§ Do this:
Print the lines of the records below, unchanged, starting with the line that contains "Open reply mentioning 编辑老师和外审专家" and continuing through the end of the records, with both ends included.

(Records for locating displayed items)
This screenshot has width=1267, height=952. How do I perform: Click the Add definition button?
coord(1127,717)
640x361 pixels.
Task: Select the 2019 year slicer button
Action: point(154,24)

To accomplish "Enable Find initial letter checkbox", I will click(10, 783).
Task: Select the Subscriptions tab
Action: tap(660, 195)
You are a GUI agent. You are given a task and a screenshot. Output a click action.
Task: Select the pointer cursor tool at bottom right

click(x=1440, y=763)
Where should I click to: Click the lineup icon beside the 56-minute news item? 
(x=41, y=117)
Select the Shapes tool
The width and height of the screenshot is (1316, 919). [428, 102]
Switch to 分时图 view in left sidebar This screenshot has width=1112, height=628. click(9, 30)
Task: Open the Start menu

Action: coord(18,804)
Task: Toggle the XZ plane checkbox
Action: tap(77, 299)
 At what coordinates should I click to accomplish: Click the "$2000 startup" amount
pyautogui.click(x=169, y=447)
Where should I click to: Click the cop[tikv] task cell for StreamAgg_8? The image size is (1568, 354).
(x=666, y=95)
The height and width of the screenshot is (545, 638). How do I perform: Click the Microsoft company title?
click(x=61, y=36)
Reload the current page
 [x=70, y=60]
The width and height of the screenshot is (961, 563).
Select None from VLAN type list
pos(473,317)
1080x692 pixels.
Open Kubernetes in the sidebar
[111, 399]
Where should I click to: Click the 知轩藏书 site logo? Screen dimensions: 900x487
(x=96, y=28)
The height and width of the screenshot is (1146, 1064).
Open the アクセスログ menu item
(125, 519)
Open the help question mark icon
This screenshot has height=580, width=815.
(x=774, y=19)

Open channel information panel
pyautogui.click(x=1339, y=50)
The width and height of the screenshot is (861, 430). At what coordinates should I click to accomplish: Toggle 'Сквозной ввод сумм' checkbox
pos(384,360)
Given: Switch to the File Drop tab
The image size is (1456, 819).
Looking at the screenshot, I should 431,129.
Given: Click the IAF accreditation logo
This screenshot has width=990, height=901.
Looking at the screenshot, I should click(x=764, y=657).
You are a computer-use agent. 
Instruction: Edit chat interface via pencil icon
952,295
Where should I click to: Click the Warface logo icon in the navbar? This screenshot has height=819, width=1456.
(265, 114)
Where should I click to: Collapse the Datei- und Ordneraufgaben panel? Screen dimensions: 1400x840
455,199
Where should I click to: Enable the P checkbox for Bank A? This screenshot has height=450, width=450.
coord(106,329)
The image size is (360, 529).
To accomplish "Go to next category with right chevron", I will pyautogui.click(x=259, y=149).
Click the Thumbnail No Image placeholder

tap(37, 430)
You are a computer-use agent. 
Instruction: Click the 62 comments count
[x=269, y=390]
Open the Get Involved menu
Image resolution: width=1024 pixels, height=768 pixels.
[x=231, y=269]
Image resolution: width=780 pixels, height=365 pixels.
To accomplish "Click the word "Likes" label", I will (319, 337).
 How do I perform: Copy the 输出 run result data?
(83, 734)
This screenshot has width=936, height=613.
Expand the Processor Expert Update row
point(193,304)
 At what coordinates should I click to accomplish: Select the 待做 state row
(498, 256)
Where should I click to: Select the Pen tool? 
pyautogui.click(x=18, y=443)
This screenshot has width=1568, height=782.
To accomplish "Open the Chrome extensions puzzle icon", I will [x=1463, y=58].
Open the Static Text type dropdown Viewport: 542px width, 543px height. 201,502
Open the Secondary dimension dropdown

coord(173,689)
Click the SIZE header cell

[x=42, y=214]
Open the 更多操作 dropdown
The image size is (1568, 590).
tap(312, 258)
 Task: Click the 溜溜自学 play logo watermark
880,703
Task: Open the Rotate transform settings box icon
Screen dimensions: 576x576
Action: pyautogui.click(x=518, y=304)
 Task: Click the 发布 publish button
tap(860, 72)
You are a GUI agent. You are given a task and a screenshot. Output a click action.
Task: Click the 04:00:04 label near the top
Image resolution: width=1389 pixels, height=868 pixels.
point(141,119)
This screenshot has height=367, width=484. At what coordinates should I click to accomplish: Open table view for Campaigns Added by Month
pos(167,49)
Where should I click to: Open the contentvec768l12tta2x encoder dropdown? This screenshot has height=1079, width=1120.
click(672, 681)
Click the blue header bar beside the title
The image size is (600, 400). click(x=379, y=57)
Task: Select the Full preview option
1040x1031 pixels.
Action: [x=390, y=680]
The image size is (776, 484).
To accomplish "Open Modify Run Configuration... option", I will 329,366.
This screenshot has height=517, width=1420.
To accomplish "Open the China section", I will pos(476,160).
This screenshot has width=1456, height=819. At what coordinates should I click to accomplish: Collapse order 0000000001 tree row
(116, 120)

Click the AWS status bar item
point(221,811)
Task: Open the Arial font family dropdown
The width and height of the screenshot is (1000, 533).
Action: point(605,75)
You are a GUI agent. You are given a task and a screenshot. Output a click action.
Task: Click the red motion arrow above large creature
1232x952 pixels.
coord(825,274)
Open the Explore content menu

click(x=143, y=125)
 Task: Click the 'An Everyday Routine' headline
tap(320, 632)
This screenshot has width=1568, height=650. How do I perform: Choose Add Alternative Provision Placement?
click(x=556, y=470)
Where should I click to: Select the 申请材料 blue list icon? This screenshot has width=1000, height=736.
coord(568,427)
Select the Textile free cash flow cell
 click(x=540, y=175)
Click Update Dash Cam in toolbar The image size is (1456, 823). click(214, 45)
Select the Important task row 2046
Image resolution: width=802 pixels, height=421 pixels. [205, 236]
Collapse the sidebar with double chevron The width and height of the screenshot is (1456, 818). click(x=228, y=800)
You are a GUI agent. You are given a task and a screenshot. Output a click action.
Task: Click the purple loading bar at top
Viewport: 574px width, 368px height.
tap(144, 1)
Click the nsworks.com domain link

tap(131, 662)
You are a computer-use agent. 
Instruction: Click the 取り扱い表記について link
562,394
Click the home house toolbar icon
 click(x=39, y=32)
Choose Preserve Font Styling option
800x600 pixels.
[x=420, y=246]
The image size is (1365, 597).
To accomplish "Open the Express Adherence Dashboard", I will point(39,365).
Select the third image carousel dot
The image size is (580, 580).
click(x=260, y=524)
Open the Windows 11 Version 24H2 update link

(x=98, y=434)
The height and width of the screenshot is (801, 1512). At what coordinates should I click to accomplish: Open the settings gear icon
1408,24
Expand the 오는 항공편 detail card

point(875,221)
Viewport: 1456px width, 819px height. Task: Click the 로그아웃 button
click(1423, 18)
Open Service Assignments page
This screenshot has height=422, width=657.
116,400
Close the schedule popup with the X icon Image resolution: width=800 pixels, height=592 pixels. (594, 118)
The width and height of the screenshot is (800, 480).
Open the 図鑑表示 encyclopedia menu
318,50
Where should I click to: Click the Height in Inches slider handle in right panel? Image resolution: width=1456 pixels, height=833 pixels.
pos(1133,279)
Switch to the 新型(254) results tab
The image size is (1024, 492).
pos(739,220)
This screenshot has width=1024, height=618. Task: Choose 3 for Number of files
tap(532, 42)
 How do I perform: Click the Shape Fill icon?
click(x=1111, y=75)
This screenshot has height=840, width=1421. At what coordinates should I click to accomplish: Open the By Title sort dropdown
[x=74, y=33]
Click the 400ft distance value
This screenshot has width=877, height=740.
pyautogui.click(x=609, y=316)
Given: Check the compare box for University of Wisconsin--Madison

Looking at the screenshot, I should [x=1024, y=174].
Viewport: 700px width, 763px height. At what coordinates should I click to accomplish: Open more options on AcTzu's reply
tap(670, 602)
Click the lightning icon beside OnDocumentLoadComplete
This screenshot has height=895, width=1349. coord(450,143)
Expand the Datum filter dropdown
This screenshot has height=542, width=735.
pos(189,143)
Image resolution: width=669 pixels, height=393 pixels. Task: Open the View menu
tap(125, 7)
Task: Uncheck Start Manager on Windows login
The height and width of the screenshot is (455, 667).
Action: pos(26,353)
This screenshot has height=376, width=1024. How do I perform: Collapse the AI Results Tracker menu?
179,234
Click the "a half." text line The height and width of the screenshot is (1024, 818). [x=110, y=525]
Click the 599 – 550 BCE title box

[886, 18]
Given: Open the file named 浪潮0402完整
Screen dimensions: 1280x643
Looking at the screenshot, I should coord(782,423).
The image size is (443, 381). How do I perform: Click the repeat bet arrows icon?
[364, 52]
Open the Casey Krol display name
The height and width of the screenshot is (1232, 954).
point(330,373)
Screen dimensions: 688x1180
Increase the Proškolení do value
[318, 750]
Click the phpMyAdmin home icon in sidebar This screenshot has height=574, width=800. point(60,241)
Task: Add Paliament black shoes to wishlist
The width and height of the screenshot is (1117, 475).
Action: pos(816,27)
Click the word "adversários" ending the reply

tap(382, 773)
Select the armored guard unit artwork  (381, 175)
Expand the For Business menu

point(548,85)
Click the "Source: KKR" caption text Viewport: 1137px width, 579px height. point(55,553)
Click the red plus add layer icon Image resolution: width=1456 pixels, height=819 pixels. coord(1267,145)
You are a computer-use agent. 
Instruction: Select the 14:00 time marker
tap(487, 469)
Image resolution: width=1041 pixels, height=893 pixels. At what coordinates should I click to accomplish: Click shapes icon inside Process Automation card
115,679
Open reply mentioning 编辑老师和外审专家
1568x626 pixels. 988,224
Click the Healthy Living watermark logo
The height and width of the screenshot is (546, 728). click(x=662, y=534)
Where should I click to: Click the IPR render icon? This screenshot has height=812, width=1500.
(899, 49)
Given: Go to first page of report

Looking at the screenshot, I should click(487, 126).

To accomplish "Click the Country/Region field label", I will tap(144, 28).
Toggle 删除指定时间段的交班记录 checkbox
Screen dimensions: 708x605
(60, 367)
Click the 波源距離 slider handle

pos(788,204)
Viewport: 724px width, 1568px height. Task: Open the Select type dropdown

§ Solution for this problem:
Open reply mentioning 编辑老师和外审专家
1568x626 pixels. 988,224
Click the Healthy Living watermark logo
The height and width of the screenshot is (546, 728). click(x=662, y=534)
Where should I click to: Click the IPR render icon? This screenshot has height=812, width=1500.
(899, 49)
Given: Go to first page of report

Looking at the screenshot, I should click(487, 126).

To accomplish "Click the Country/Region field label", I will tap(144, 28).
Toggle 删除指定时间段的交班记录 checkbox
Screen dimensions: 708x605
(60, 367)
Click the 波源距離 slider handle

pos(788,204)
Viewport: 724px width, 1568px height. Task: Open the Select type dropdown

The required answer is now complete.